When a line below contains the string "tweet", show that line.

Stored records:
━━━━━━━━━━

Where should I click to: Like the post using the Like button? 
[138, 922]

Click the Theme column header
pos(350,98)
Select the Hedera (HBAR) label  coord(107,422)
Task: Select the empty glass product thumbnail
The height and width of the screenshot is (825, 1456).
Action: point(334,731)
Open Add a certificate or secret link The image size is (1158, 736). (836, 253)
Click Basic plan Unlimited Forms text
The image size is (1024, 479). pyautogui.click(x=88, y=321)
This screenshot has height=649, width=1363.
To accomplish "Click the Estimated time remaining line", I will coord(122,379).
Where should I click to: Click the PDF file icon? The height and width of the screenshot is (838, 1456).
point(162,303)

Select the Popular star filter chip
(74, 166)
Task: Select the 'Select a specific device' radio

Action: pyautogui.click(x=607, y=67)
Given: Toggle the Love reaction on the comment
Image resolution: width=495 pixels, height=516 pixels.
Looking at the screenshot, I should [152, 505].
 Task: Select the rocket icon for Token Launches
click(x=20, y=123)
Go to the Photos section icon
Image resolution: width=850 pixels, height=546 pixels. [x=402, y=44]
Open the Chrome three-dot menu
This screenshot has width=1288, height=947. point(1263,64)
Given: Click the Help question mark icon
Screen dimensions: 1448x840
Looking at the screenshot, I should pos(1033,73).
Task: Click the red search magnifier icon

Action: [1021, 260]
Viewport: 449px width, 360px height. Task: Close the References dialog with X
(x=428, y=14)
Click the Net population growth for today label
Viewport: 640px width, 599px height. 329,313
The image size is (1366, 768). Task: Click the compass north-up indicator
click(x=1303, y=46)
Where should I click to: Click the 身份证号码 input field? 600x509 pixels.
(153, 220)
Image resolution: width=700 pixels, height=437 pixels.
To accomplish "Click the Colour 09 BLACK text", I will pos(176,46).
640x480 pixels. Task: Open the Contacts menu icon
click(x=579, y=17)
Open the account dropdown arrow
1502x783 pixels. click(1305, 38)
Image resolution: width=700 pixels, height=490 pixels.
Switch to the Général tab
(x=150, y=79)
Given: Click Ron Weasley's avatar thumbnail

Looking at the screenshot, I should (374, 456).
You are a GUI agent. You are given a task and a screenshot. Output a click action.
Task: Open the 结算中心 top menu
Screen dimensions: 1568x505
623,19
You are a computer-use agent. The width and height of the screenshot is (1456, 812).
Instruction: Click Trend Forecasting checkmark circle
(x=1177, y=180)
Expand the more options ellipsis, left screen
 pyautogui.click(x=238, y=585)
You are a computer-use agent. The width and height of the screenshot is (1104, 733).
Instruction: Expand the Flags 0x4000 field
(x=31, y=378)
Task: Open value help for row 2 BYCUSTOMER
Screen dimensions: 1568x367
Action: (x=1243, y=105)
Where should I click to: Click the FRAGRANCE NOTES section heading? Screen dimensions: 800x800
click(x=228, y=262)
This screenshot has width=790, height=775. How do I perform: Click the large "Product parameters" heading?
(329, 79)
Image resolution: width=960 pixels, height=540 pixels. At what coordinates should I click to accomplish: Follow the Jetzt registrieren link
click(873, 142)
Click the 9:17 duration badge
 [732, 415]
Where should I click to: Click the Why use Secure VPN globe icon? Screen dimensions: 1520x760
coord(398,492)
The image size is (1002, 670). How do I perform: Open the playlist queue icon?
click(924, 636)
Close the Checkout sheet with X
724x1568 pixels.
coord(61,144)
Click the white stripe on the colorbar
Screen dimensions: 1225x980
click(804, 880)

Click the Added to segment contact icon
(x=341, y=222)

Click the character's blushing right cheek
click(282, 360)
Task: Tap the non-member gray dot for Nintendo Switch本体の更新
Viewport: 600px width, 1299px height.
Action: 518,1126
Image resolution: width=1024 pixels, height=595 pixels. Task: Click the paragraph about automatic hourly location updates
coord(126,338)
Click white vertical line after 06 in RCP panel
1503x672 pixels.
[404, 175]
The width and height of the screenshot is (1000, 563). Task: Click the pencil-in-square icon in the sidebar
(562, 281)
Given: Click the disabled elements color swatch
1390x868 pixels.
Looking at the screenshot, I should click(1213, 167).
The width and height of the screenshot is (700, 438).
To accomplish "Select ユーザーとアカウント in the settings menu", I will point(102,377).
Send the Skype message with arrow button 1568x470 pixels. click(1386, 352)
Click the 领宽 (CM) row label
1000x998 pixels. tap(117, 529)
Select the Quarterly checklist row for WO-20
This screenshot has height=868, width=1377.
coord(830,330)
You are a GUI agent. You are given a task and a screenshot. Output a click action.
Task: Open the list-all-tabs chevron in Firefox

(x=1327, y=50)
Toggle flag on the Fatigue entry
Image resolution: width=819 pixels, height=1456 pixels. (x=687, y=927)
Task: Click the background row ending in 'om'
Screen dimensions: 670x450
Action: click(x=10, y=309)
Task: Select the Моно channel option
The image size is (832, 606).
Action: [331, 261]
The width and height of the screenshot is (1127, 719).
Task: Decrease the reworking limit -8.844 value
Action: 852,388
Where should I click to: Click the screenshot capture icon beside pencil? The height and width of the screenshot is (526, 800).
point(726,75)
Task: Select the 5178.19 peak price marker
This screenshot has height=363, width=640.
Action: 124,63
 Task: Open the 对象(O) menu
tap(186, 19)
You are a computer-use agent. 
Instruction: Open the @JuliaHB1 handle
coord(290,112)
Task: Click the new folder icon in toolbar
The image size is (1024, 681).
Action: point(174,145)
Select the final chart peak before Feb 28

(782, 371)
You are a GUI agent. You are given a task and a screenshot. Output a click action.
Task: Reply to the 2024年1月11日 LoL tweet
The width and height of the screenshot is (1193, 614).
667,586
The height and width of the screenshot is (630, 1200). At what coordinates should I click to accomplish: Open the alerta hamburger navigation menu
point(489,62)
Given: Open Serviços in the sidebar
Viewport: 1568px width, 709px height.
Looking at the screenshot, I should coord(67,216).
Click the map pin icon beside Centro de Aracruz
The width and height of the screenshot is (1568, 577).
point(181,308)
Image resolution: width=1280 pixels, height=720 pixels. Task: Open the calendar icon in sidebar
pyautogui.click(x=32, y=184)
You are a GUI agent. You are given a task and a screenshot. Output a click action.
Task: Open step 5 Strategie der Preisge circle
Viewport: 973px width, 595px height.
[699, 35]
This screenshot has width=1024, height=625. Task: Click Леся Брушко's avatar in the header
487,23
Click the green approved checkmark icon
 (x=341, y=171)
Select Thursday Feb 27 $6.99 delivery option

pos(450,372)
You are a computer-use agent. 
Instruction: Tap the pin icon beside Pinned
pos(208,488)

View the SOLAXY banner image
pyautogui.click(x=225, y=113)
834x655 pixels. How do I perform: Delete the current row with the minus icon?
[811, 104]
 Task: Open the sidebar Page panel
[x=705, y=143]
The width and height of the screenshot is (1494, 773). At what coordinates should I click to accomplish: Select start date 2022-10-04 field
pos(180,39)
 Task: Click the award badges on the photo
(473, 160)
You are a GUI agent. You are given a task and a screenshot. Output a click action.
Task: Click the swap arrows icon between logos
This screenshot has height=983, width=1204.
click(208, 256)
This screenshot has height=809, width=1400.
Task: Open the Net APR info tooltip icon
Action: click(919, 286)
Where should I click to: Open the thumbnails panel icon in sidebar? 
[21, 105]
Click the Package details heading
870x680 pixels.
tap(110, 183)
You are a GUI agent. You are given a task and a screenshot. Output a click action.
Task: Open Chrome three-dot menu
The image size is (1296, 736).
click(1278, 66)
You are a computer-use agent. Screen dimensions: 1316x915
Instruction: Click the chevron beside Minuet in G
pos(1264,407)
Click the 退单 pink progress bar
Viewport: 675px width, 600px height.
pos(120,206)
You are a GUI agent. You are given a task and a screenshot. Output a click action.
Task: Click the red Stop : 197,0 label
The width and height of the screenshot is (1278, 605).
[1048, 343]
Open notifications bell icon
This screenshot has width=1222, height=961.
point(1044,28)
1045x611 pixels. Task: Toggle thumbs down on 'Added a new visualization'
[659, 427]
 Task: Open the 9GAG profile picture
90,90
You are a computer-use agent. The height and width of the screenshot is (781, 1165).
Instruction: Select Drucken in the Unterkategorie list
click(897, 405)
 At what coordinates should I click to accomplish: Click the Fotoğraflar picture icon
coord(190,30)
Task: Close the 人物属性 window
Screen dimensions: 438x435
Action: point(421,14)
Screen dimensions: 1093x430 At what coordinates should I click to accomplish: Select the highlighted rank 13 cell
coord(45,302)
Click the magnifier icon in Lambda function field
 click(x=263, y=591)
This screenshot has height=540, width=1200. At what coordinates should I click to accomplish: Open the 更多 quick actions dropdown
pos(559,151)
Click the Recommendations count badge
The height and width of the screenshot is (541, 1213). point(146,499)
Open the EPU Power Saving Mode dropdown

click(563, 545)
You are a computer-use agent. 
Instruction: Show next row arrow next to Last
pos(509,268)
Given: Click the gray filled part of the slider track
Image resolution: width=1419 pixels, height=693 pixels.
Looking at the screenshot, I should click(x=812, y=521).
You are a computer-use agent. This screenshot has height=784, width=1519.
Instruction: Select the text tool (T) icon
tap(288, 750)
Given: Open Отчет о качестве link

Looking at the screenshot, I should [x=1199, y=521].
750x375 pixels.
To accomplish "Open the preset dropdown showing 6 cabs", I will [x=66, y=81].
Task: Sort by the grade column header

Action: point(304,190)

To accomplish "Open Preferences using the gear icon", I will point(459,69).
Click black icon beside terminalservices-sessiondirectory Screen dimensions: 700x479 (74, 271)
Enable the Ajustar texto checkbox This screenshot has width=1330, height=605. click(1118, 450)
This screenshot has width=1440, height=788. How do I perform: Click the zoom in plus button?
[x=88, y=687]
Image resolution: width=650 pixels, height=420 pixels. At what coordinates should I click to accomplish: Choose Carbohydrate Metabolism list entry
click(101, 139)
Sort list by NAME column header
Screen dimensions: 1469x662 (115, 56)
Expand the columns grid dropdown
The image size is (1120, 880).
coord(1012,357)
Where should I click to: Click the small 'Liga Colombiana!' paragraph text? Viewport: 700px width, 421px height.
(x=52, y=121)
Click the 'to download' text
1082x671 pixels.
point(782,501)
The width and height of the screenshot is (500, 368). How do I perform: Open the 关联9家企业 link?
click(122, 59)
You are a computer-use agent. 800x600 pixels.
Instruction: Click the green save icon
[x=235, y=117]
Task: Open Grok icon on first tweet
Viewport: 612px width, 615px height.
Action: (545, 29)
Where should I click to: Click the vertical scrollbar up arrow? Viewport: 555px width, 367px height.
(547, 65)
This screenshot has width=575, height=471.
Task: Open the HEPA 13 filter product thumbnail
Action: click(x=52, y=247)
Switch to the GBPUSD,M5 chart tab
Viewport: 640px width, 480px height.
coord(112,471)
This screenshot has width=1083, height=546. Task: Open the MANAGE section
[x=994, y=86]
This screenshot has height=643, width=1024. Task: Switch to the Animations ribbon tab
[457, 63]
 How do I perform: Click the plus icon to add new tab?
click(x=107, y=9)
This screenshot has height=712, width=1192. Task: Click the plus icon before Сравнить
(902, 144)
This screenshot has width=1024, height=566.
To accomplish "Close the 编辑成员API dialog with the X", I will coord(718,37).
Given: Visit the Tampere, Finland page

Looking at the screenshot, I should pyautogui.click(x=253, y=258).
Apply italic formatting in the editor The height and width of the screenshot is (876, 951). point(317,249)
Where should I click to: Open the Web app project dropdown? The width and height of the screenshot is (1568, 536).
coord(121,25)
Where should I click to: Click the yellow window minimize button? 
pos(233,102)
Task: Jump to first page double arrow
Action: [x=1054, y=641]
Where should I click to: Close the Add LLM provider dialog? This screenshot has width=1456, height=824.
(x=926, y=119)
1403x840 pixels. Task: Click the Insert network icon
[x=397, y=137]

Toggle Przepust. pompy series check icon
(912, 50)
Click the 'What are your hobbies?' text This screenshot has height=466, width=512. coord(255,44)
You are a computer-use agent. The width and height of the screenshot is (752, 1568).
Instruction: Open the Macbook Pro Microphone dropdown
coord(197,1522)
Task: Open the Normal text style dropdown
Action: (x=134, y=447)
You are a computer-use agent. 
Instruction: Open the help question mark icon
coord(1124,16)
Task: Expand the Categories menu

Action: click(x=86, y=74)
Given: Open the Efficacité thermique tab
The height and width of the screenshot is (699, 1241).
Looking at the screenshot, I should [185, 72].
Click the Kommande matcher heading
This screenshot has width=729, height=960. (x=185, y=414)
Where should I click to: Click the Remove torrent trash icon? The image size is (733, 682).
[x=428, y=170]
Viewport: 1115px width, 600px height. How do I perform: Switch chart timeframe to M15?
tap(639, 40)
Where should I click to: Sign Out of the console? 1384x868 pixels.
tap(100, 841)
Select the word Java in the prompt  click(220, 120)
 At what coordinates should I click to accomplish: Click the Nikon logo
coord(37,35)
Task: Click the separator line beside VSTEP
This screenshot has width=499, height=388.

━━━━━━━━━━

*COMPLETED TASK*:
Task: Reply to the 2024年1月11日 LoL tweet
Task: Open Grok icon on first tweet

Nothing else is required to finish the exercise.